As starting from technologies in Chapter 1, seventeen ultra-sensitive assay platforms are introduced. The details of detecting mechanism, feature of assay, plasma preparation, commercialization, and key specifications of assay kits are illustrated for each assay platform. Readers can have comprehensive understanding about insights of these complicated technologies for assaying blood-based biomarkers associated with neurodegenerative diseases.
Owing to the ultralow concentrated biomarkers in human blood, the sample (plasma) preparations significantly attribute to the measured results. In Chapter 2, the effects of factors of plasma preparations on the measurements are explored. The recipes include blood collecting tubes, storage temperature of whole blood, centrifugation temperatures of whole blood, time period to centrifuge blood samples from blood draw, lifetime of biomarkers in frozen plasma, and freeze/thaw cycles of plasma. The contents are really helpful for developers, laboratory technicians and physicians to establish the standard operating processes for plasma preparations in assaying blood-based biomarkers of neurodegenerative diseases.

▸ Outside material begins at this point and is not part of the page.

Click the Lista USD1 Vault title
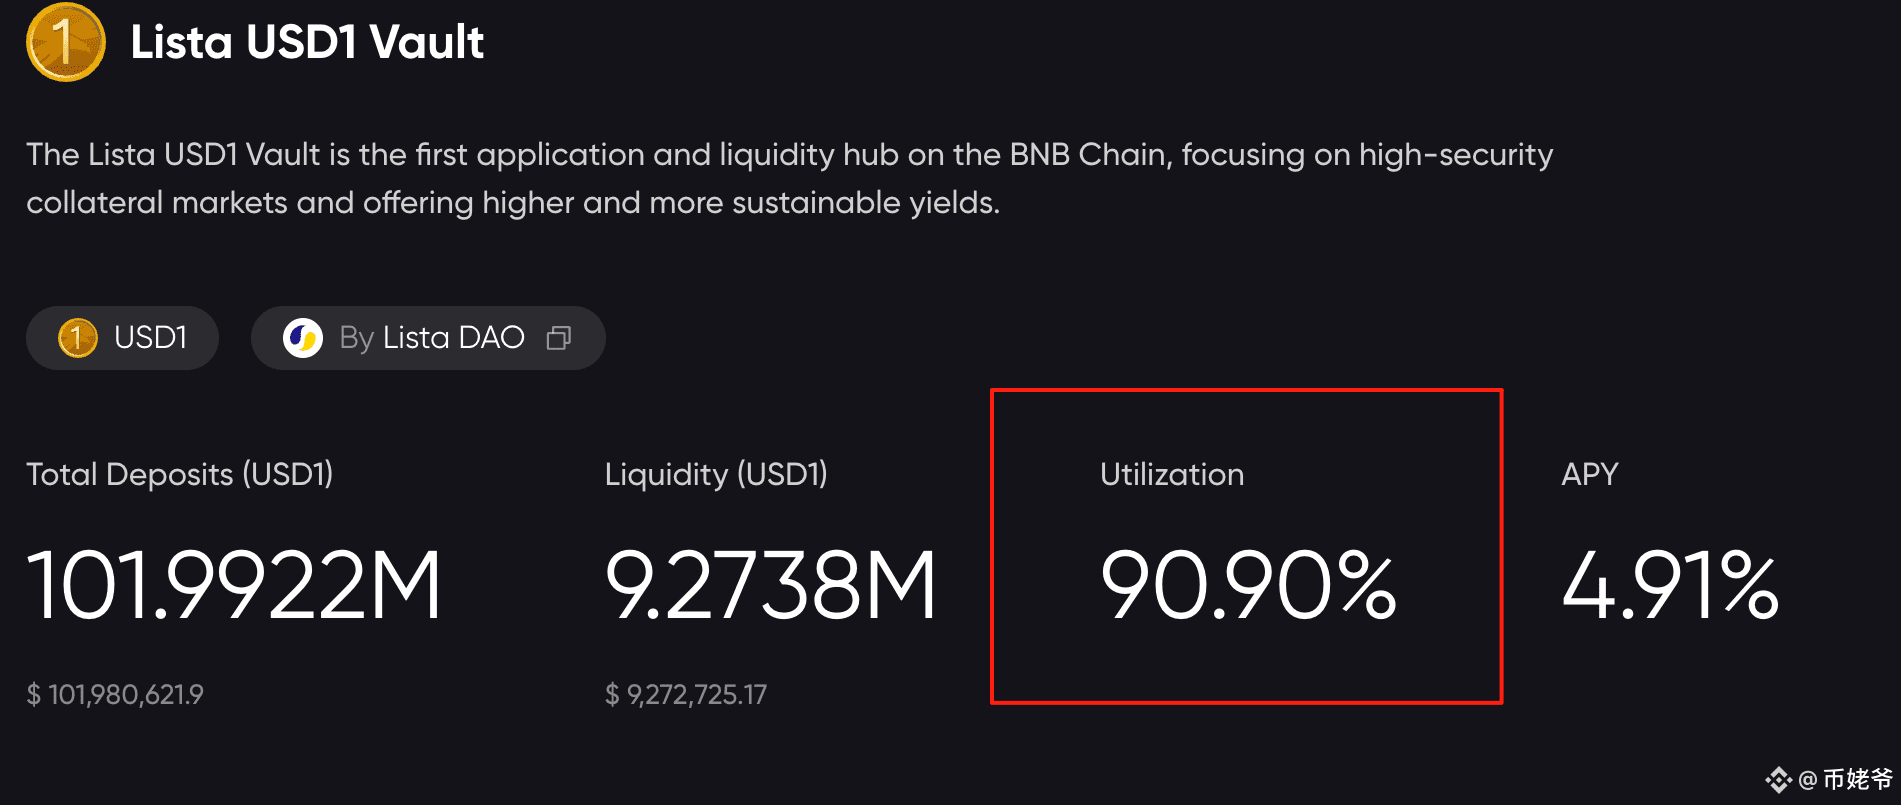The image size is (1902, 806). click(307, 42)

The assay kits and analyzers of blood-based biomarkers for assessing/diagnosing neurodegenerative diseases are categorized to in-vitro diagnosis (IVD) medical devices. Many bench tests must be conducted to demonstrate the safety, pre-clinical performance and validity of measurements. In Chapter 3, the philosophy, guidelines and methods of the bench tests for assay kits and analyzers measuring blood-based biomarkers are literature. Practical examples are given to illustrate the details of bench tests for characterizing the assay kits and analyzers under developments.

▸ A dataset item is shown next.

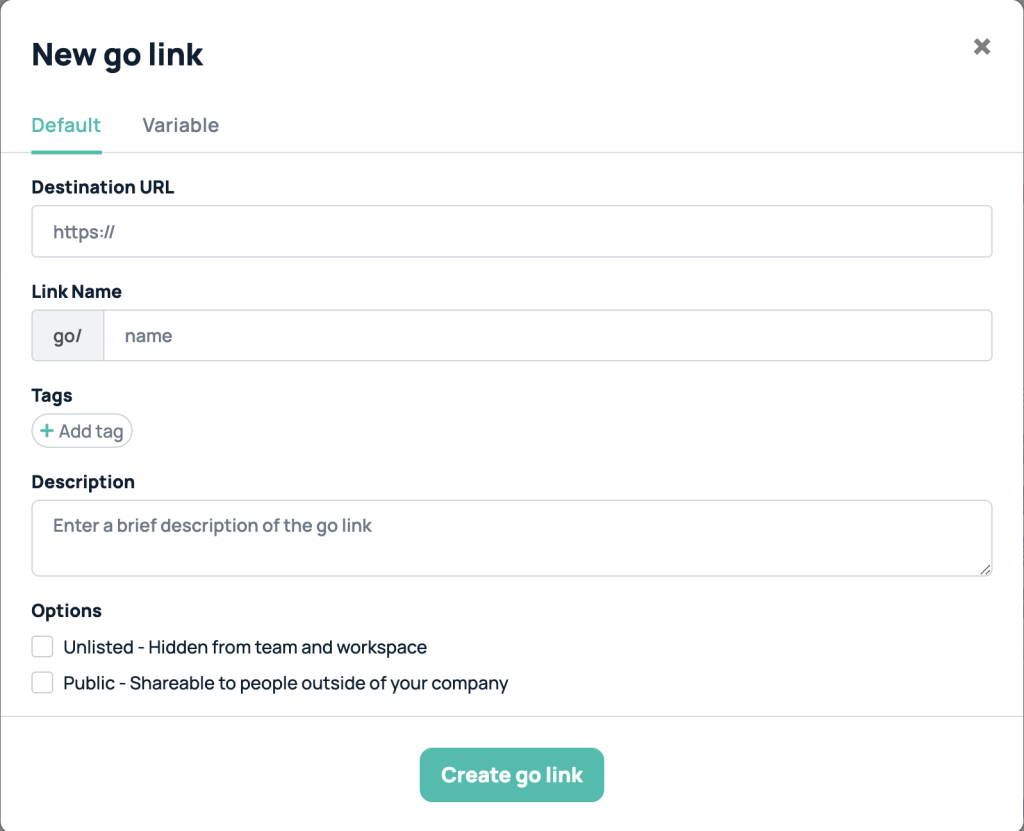The width and height of the screenshot is (1024, 831).
Task: Select the Default tab
Action: click(x=66, y=125)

In Chapter 4, the clinical validations of blood-based biomarker tests for assessing/diagnosing neurodegenerative disease are reviewed. The criteria are to correlate blood-based biomarker tests to standard diagnosis in guidelines for neurodegenerative disease, such as brain tissue staining, neuroimaging, biomarker tests in cerebrospinal fluid, clinical diagnosis, etc., depending on the types of neurodegenerative disease. The contents can help readers bridge blood-based biomarkers to the standard diagnosis.

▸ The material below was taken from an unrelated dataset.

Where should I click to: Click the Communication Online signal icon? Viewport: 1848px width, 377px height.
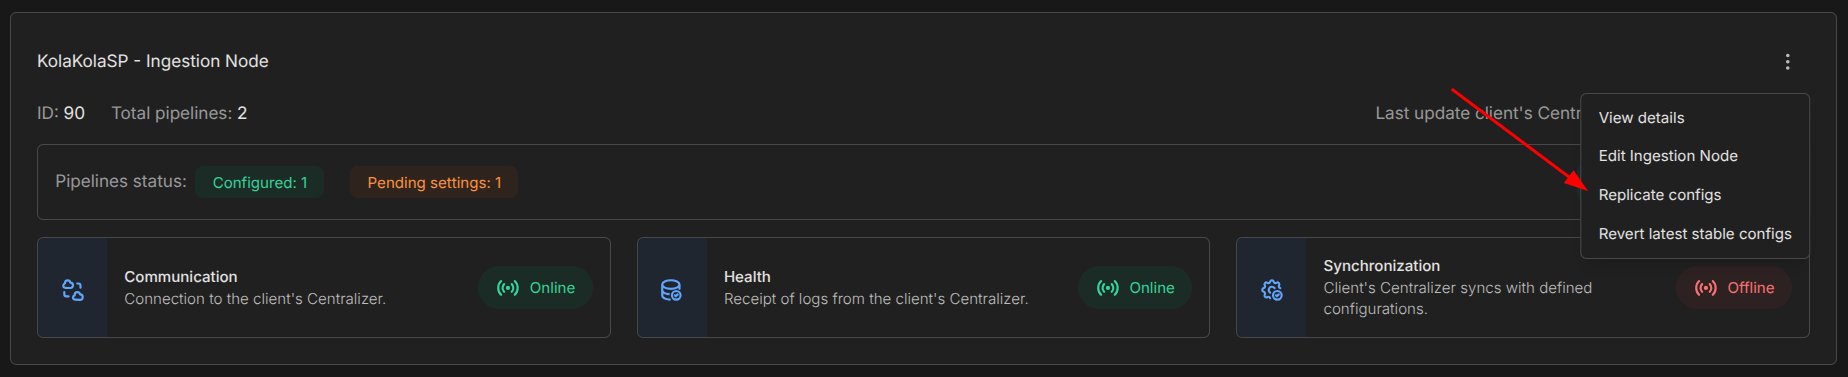click(508, 288)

Authors have been using blood-based biomarkers in routine practice for many years. Valuable experiences in solving clinical puzzles using blood-based biomarkers are shared in Chapter 5. Examples are given in this chapter to help readers to learn when blood-based biomarker tests are needed for clients, what kinds of biomarkers should be measured, and how the test results are correctly interpreted. The contents also layout the prospectives and challenges of blood-based biomarkers in real-world practice.
Contents
Chapter 1: Ultra-sensitive Assay Technologies.- Chapter 2: Roles of Plasma Preparation in Biomarker Measurements.- Chapter 3: Preclinical Evaluations of In-Vitro Diagnostic Medical Devices.- Chapter 4: Validations of Plasma Biomarker Tests.- Chapter 5: Clinical applications of Blood Tests.